At Boston's 2,800 seat Orpheum Theater, fliers advertising the initiative briefly distract the eye from faux-marble columns and a series of spray-painted candelabra that would make a "Trading Spaces" decorator blanch. It's not long before a large huddle forms near a table where tokens for the live CDs can be purchased in advance. Fifteen minutes before the show, the cash drawer is at least $4,300 heavier. But the revenue stream doesn't end here.

"We're taking roughly 1 out of every 4 shows and doing limited retail. Our partner is [New England music chain] Newbury Comics on this," says Steven Simon, the Clear Channel executive spearheading the project. "In addition, when the tour is over, we'll pick two prime shows or maybe do a compilation and go to retail broadly with that."

That business model makes some industry observers uncomfortable. "If Clear Channel is going to do that, they're moving closer and closer to becoming a record label," says Mr. Jorder.

The corporation already dominates a large sector of the other side of the music industry: It owns more than 1,200 radio stations in the US and boasts that it "owns, operates, and/or exclusively books 135 live entertainment venues, including 44 amphitheaters in the US and 28 venues in Europe." If Instant Live takes off, there is speculation that it may encourage the corporation to push bands to participate on Clear Channel terms if they want to play their venues.

"They have an awful lot of power ... and their potential to bully bands gets pretty great," says Jim Farber, music critic for the New York Daily News.

Then again, profits from the Instant Live discs could provide a major financial boost for smaller, unsigned acts. The unknown factor, thus far, is how record labels will react. They'll be sure to want a cut of royalties from live discs produced by their artists.

But Simon believes labels will soon embrace the idea and hints that several large bands are in negotiations to try Instant Live next summer.

"To me, it's a no-brainer, because it's a free revenue source at the show and somebody provides them with free mastered recordings they can take to retail," he says.

The audience demand for such live discs seems assured. Outside Clear Channel, artists such as Pearl Jam, The Who, YES, and Peter Gabriel, have recently started selling scores of live recordings from recent tours. The crucial difference is that those discs are made available only days or weeks after the show.

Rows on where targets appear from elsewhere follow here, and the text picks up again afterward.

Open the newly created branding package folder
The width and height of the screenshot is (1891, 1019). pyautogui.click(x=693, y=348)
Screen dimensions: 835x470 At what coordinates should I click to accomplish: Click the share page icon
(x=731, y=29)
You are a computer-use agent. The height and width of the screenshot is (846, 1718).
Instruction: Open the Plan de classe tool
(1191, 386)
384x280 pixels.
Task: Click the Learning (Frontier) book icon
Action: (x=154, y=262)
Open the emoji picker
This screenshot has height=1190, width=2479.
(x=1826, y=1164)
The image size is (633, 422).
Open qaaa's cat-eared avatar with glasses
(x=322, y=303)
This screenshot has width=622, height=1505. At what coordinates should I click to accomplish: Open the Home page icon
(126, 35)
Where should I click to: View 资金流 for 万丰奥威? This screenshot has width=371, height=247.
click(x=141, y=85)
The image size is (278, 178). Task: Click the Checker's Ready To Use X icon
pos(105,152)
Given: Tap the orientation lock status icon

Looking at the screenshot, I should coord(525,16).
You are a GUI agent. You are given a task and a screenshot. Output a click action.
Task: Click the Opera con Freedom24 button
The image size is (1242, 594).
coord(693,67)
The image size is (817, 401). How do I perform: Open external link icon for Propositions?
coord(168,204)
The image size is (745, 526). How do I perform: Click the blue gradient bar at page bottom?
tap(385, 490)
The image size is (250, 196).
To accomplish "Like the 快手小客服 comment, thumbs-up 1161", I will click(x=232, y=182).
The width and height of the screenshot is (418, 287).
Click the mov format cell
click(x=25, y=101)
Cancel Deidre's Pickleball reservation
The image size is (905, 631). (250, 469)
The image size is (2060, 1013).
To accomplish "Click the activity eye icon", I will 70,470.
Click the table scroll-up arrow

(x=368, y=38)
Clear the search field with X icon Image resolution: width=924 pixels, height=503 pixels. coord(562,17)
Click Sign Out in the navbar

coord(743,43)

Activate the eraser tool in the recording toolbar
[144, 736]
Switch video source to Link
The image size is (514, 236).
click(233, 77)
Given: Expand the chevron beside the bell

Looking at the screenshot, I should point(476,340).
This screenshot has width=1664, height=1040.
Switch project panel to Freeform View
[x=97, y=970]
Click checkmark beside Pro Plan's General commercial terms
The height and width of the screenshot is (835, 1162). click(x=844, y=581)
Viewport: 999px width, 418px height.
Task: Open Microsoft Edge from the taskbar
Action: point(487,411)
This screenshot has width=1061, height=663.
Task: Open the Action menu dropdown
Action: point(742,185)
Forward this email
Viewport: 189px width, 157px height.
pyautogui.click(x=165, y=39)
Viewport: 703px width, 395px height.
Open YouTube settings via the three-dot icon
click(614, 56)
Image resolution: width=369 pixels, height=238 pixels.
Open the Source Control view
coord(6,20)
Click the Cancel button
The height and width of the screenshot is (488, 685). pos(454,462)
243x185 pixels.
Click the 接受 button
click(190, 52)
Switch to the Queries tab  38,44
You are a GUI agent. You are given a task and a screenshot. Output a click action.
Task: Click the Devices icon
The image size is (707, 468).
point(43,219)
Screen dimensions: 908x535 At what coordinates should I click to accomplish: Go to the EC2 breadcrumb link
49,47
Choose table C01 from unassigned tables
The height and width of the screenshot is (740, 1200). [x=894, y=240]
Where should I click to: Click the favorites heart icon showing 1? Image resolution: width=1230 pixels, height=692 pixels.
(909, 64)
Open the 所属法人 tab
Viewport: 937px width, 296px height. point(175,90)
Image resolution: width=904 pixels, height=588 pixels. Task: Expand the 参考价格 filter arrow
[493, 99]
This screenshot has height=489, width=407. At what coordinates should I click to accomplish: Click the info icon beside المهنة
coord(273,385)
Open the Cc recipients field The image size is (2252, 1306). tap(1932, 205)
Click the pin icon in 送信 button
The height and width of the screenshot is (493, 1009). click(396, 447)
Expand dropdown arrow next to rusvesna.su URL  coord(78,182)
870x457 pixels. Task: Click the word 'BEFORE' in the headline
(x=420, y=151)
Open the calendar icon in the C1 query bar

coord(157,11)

At the Boston gig, fans say they like the instantaneous availability. "It's a good thing you can get the show right afterward, so, yeah, I'm a fan of it," says Kevin, who is wearing a "Gathering of the Vibes" T-shirt.

The money he has paid for his concert memento is most likely laundry money.

Students form a large constituency in the moe. fan base but there also hippies old enough to remember their first Grateful Dead gig, too.

"We came up from Delaware and listened to the Instant Live show from Texas. Fantastic quality," says Bill Martin, standing next to James Paddock, a veteran of 86 moe. concerts.

Each is taking advantage of moe.'s policy of allowing hobbyists to make amateur recordings of shows.

Mr. Paddock is setting up a pole the size of a small beacon with two microphones mounted on it. His rig looks sophisticated enough to pick up the signal for HBO or perhaps the distant rumble of a Swiss Alpenhorn.

But he concedes that the Instant Live masters, a blend of a venue's mixing board and microphones that pick up crowd noise, sounds better.

"Normally, in the taping community you get a lot of audience noise and people screaming or clapping, so this is a much better sound quality," says Paddock, before the band takes to the stage.

Two-and-a-half sweaty hours later, a crowd of roughly 300 gather at the Instant Live distribution point.

The line is so long that it winds up the stairway of this pre-Civil War building where Ralph Waldo Emerson used to lecture. But within minutes, the gloved hands of the Instant Live team begin exchanging the three-CD package for the tokens.

"It wasn't a hassle at all," says Daniel Maniatakos, an HVAC technician. "We got out and basically within 15 minutes we had it - and I was toward the end."

He says he was dazzled when he put it on his home stereo.

"It sounded like a live recording you'd buy in a store."